• _What needs to be done_: Could you copy out all of the entries exactly?

• _Given data_:
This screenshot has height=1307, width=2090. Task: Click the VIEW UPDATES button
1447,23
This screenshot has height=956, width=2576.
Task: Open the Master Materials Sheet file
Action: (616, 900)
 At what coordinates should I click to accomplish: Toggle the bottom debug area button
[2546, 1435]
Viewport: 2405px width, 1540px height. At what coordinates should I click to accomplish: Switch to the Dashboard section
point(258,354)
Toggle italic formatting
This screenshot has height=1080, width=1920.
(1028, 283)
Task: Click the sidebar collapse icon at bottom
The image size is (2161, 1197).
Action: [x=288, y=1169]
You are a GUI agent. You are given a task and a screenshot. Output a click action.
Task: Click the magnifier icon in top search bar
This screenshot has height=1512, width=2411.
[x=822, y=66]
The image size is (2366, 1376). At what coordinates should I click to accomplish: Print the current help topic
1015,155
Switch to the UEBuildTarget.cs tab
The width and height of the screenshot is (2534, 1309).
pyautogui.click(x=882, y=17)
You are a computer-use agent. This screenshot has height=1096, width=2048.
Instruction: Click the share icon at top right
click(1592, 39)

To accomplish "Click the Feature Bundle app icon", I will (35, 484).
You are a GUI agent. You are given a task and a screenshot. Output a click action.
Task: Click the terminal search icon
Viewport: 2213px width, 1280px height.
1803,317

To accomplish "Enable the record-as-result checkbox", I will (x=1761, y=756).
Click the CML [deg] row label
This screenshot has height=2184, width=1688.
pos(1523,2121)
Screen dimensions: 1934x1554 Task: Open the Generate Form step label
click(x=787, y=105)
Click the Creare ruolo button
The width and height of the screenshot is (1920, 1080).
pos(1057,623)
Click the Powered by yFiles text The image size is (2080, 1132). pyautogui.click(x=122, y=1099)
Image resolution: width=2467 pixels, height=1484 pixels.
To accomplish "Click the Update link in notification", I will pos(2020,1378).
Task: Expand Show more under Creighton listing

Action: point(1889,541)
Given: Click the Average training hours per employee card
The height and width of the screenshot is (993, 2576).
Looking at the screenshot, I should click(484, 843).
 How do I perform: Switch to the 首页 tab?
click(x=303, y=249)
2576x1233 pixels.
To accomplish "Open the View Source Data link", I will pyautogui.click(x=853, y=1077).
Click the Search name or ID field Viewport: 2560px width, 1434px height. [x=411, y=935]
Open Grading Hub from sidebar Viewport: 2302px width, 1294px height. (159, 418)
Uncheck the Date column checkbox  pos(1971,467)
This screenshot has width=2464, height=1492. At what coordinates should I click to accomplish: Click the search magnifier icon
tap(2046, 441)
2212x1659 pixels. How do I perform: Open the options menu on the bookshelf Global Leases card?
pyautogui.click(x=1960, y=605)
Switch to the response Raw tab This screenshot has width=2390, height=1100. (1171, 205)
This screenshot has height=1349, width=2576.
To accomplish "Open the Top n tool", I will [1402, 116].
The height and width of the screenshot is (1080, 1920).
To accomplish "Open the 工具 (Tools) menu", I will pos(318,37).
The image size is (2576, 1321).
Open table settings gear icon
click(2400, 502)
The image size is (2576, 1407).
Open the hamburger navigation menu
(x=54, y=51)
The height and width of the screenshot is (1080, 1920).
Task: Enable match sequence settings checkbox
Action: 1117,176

• _Result of the task_:
This screenshot has height=1307, width=2090. Task: Click the VIEW UPDATES button
1447,23
This screenshot has height=956, width=2576.
Task: Open the Master Materials Sheet file
Action: (616, 900)
 At what coordinates should I click to accomplish: Toggle the bottom debug area button
[2546, 1435]
Viewport: 2405px width, 1540px height. At what coordinates should I click to accomplish: Switch to the Dashboard section
point(258,354)
Toggle italic formatting
This screenshot has height=1080, width=1920.
(1028, 283)
Task: Click the sidebar collapse icon at bottom
The image size is (2161, 1197).
Action: [x=288, y=1169]
You are a GUI agent. You are given a task and a screenshot. Output a click action.
Task: Click the magnifier icon in top search bar
This screenshot has height=1512, width=2411.
[x=822, y=66]
The image size is (2366, 1376). At what coordinates should I click to accomplish: Print the current help topic
1015,155
Switch to the UEBuildTarget.cs tab
The width and height of the screenshot is (2534, 1309).
pyautogui.click(x=882, y=17)
You are a computer-use agent. This screenshot has height=1096, width=2048.
Instruction: Click the share icon at top right
click(1592, 39)

To accomplish "Click the Feature Bundle app icon", I will (35, 484).
You are a GUI agent. You are given a task and a screenshot. Output a click action.
Task: Click the terminal search icon
Viewport: 2213px width, 1280px height.
1803,317

To accomplish "Enable the record-as-result checkbox", I will (x=1761, y=756).
Click the CML [deg] row label
This screenshot has height=2184, width=1688.
pos(1523,2121)
Screen dimensions: 1934x1554 Task: Open the Generate Form step label
click(x=787, y=105)
Click the Creare ruolo button
The width and height of the screenshot is (1920, 1080).
pos(1057,623)
Click the Powered by yFiles text The image size is (2080, 1132). pyautogui.click(x=122, y=1099)
Image resolution: width=2467 pixels, height=1484 pixels.
To accomplish "Click the Update link in notification", I will pos(2020,1378).
Task: Expand Show more under Creighton listing

Action: point(1889,541)
Given: Click the Average training hours per employee card
The height and width of the screenshot is (993, 2576).
Looking at the screenshot, I should click(484, 843).
 How do I perform: Switch to the 首页 tab?
click(x=303, y=249)
2576x1233 pixels.
To accomplish "Open the View Source Data link", I will pyautogui.click(x=853, y=1077).
Click the Search name or ID field Viewport: 2560px width, 1434px height. [x=411, y=935]
Open Grading Hub from sidebar Viewport: 2302px width, 1294px height. (159, 418)
Uncheck the Date column checkbox  pos(1971,467)
This screenshot has width=2464, height=1492. At what coordinates should I click to accomplish: Click the search magnifier icon
tap(2046, 441)
2212x1659 pixels. How do I perform: Open the options menu on the bookshelf Global Leases card?
pyautogui.click(x=1960, y=605)
Switch to the response Raw tab This screenshot has width=2390, height=1100. (1171, 205)
This screenshot has height=1349, width=2576.
To accomplish "Open the Top n tool", I will [1402, 116].
The height and width of the screenshot is (1080, 1920).
To accomplish "Open the 工具 (Tools) menu", I will pos(318,37).
The image size is (2576, 1321).
Open table settings gear icon
click(2400, 502)
The image size is (2576, 1407).
Open the hamburger navigation menu
(x=54, y=51)
The height and width of the screenshot is (1080, 1920).
Task: Enable match sequence settings checkbox
Action: 1117,176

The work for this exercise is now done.